- _PROBLEM STATEMENT_: The response should be the lines of the data, starting at the first and ending at the one that contains "You are a computer-use agent. Screen", copied without change.

Collected data entries
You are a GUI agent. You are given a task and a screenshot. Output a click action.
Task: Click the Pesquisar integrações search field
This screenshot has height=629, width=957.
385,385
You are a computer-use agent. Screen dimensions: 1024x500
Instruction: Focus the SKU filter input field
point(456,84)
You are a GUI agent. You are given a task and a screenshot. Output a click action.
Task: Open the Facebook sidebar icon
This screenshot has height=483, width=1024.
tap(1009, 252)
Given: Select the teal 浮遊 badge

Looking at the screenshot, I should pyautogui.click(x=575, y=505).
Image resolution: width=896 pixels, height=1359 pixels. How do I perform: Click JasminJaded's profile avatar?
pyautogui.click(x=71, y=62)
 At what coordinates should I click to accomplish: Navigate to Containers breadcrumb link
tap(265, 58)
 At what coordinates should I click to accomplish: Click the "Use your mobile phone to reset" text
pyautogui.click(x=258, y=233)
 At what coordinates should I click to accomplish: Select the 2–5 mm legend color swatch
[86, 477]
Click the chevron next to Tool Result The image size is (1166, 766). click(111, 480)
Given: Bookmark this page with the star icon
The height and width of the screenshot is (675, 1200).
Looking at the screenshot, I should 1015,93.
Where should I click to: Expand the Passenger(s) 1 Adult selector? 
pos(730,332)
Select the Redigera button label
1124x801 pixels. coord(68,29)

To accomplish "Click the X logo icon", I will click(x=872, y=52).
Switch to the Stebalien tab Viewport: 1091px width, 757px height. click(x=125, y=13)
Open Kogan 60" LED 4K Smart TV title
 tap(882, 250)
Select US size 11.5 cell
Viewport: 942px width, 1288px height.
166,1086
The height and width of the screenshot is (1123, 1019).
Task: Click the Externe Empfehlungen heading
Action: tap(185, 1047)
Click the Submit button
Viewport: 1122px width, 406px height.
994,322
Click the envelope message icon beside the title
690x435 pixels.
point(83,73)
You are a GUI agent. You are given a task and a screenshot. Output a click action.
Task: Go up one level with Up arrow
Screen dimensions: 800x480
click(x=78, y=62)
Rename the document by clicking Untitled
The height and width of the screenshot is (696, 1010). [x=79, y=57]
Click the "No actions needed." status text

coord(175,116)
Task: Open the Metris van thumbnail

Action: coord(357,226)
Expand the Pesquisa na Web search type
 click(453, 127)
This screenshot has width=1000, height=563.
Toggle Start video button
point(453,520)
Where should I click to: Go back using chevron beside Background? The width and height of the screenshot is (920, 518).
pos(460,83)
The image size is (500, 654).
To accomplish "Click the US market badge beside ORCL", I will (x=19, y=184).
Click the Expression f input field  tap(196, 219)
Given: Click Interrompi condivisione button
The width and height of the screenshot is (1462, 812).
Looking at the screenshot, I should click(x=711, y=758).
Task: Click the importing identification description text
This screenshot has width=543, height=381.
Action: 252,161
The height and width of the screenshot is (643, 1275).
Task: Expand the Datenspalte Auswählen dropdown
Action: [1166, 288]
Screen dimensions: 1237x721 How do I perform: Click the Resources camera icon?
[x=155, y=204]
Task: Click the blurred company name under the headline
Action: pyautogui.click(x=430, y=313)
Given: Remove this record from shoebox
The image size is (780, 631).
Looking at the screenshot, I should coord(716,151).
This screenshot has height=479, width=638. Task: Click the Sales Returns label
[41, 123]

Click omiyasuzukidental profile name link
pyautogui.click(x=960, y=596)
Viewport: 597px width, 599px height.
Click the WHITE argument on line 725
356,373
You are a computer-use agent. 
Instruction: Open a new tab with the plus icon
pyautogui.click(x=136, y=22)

- _ANSWER SECTION_:
You are a GUI agent. You are given a task and a screenshot. Output a click action.
Task: Click the Pesquisar integrações search field
This screenshot has height=629, width=957.
385,385
You are a computer-use agent. Screen dimensions: 1024x500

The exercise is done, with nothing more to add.